PAGE:

Tax preparation – Its time to get on top of your financial records

It is nearly that time of year again in terms of tax preparation with 30 June approaching.  Are you more organised than you have been in the past or is this something you are dreading having to do?

One of the main reasons many people delay filing their taxes is that they are disorganised.  They don’t know where all the information is and they are not really sure what they actually need.  People dread having to search and process information and thus put it off as long as they possibly can.  It really doesn’t have to be that big a deal and it just requires you to have a designated system that you follow every year.  Don’t let the paper clutter and the process of finding the information overwhelm you!

I recently discussed tax time preparation with Stacey PriceSohpie Price Photo from Healthy Business Finances and between the two of us we hope these 10 tips assist you no matter what stage of organisation or disorganisation you are at when it comes to tax time!

  1. Address details – consider if you have moved address during the year.  You don’t want your annual payment summary from your employer to be posted to the wrong address.  This is also really important if you have changed jobs during the year – let your previous employer know where to send your payment summary.
  2. Bank accounts – usually on your last statement for the financial year the bank accounts will tell you your interest earned.  You don’t need to give your tax accountant every single statement for the year – but that final one is important.
  3. Health insurance statement – you will need your annual health statement for your tax return.  Most funds email them out – so again, check they have the right details.

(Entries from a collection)
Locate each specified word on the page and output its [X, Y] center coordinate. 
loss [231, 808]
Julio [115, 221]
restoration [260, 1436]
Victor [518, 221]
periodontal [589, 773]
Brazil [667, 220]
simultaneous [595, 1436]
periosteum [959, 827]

PROBLEMS AND TASKS:
- 1) In the tax preparation article, where do bank accounts usually show the interest you earned?
- 2) Return the passage of the tax preparation article from "1. Address details" up to and including "the right details.".
- 3) Take the tax preparation article further from the point where it stops.

ANSWERS TO THE EXERCISES:
- 1) On your last statement for the financial year.

- 2)
1. Address details – consider if you have moved address during the year.  You don’t want your annual payment summary from your employer to be posted to the wrong address.  This is also really important if you have changed jobs during the year – let your previous employer know where to send your payment summary.
  2. Bank accounts – usually on your last statement for the financial year the bank accounts will tell you your interest earned.  You don’t need to give your tax accountant every single statement for the year – but that final one is important.
  3. Health insurance statement – you will need your annual health statement for your tax return.  Most funds email them out – so again, check they have the right details.

- 3)
  4. Email and manual tax folders – we suggest starting a folder in your email directory called “tax 2015 financial year” – that way when you receive receipts, statements, payment summaries – they are all stored in the one spot and easily found.  You can also set up a manual one if you haven’t already.  This is then something you should start for the next financial year too.
  5. Rental Property – if you use a rental agent, they should provide you with a statement detailing your income and expenses for the property for the year.  This annual statement is gold and will form part of your tax return.
  6. Dividends – if you own shares, during the year you may receive dividends.  Often by the time tax time comes around the fiddly dividend pieces of paper can be filed anywhere!  If you struggle to keep the paperwork in order, then I suggest printing statements from your share provider – such as computershare or investor centre – wherever the shares are held.  Then you can just print out a yearly summary.
  7. Tax Deductions – do you need a way to capture small receipts during the year that are tax deductions?  Usually the biggest ones are for donations ie daffodil day pens, ANZAC poppies – a few dollars here and there soon add up but the receipts are nowhere to be seen.  One way is to take photos of them on your phone, email them to yourself and save the email in the directory you setup in your inbox called “Tax 2015 financial year”.
  8. Don’t know what you need – then it might be time to pull out last years tax return as a refresher.  As a result of this you might like to put together a checklist of all the documents you might need.  If you do this then save it in your tax folder either manual or electronic.
  9. Storing tax information – only keep the documents of the current year and the previous year close to where you work.  Reduce the amount of paper and files by putting previous years tax information elsewhere in your home, labeled appropriately. If you are not sure what needs to be saved and for how long then please ask your accountant or visit the ATO so you know!
  10. Destroying tax information – You don’t need to keep all your information for ever and once you understand how long you must hold onto records for you can then destroy older information and can then do this on a yearly basis by destroying the relevant year.

One final point is that individuals can now lodge tax returns via MYGOV (ATO free service) so if you don’t already have a MYGOV account, it might be good to set that up before tax time to avoid any issues with connecting it all up and passwords when things get hectic.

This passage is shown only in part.